[Python-ideas] [Python-ideos] Dedicated overloadable boolean operators

Michael Selik mike at selik.org
Tue Nov 24 04:14:58 EST 2015


As I think of people's reactions to seeing & and | for the first time, the
typical response is, "What do you mean by bitwise?" Not, "Why are you using
bitwise operators for non-bitwise operations?" Interestingly, no one in
this thread seems to have a problem with ``&`` and ``|`` for set
intersection and union. The primary complaint is that NumPy users
instinctively reach for ``and``/``or`` and then forget the operator
precedence of ``&``/``|``.


On Mon, Nov 23, 2015 at 9:09 PM Jelte Fennema <me at jeltef.nl> wrote:

> On 24 November 2015 at 02:44, Michael Selik <mike at selik.org> wrote:
>
>> Why hasn't SQLAlchemy gone the route of NumPy with overloaded operators?
>>
> It seems I was wrong about that, they apparently do:
> http://stackoverflow.com/a/14185275/2570866
>

Using pipe and ampersand looks readable. The use of bitwise operators for
overloading and/or/not seems standard for many objects, in standard library
and major projects. In fact, I use those operators as logical far more
often than as bitwise. I'd bet a great number of NumPy users in the science
community are completely unaware of their bitwise effects.
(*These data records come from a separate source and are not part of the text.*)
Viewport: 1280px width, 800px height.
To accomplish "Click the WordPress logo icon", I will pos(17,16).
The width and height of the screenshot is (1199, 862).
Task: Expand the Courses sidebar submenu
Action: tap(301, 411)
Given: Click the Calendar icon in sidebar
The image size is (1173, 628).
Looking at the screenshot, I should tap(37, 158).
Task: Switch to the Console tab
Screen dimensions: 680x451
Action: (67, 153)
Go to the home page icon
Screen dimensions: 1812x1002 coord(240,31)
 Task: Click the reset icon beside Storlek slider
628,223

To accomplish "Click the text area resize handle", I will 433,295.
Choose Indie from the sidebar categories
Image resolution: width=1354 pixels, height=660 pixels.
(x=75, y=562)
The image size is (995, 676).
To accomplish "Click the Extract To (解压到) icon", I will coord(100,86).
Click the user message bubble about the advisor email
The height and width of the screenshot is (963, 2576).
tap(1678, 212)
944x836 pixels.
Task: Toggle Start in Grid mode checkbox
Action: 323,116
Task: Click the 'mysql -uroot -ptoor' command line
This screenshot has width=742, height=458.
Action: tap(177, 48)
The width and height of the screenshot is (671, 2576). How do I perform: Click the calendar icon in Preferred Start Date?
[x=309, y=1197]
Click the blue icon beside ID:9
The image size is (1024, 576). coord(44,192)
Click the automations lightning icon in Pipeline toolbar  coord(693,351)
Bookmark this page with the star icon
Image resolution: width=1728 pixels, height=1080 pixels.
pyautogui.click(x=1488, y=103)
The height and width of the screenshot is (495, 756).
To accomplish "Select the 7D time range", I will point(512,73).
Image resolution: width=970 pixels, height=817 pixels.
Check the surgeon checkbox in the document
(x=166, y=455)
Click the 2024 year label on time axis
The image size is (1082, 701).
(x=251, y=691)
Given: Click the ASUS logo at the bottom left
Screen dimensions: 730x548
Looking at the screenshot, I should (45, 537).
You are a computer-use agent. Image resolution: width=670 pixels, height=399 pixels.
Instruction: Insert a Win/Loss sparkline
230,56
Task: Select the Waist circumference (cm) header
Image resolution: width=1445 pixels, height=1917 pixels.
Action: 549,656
I'd put that in the category of parentheses tax along with the print
>> function and old style % string interpolation.
>
> This seems like a bit of a weird argument since the parentheses for the
> print function are put there for a reason (see PEP3105) and the old style %
> string interpolation will be replaced by the new format string literal.
>

I picked ``print`` as an example to show that requiring parens is fine. I
picked string interpolation as an example because the ``.format`` solution
also accepted parens as necessary. The rationale for f-string syntax (as
written in the PEP) does not complain about parens but instead mentions
that they will be necessary inside the string in several circumstances,
like lambdas.

Adding yet another operator would make Python harder to learn and read.
>> Even if you advertise a new operator, many libraries will be slow to change
>> and we'll have 3 different techniques to teach.
>
> I don't think that much confusion will arise, since the normal way is to
> to use is the short `and` version. Only in libraries where it would be
> explicitly told the new operator would be used. It would also do away with
> the confusion about why and cannot be overridden and why the precedence of
> the & operator is "wrong".
>

That precedence issue doesn't cause problems when teaching, in my
experience. People accept readily that there's issues with operator
precedence. On the other hand, they have trouble reading code that uses an
older style (perhaps using ``&``) instead of the newer style that they
learned (the hypothetical ``&&``). Even the switch between ``%``
interpolation and ``.format`` is still causing problems in large
organizations.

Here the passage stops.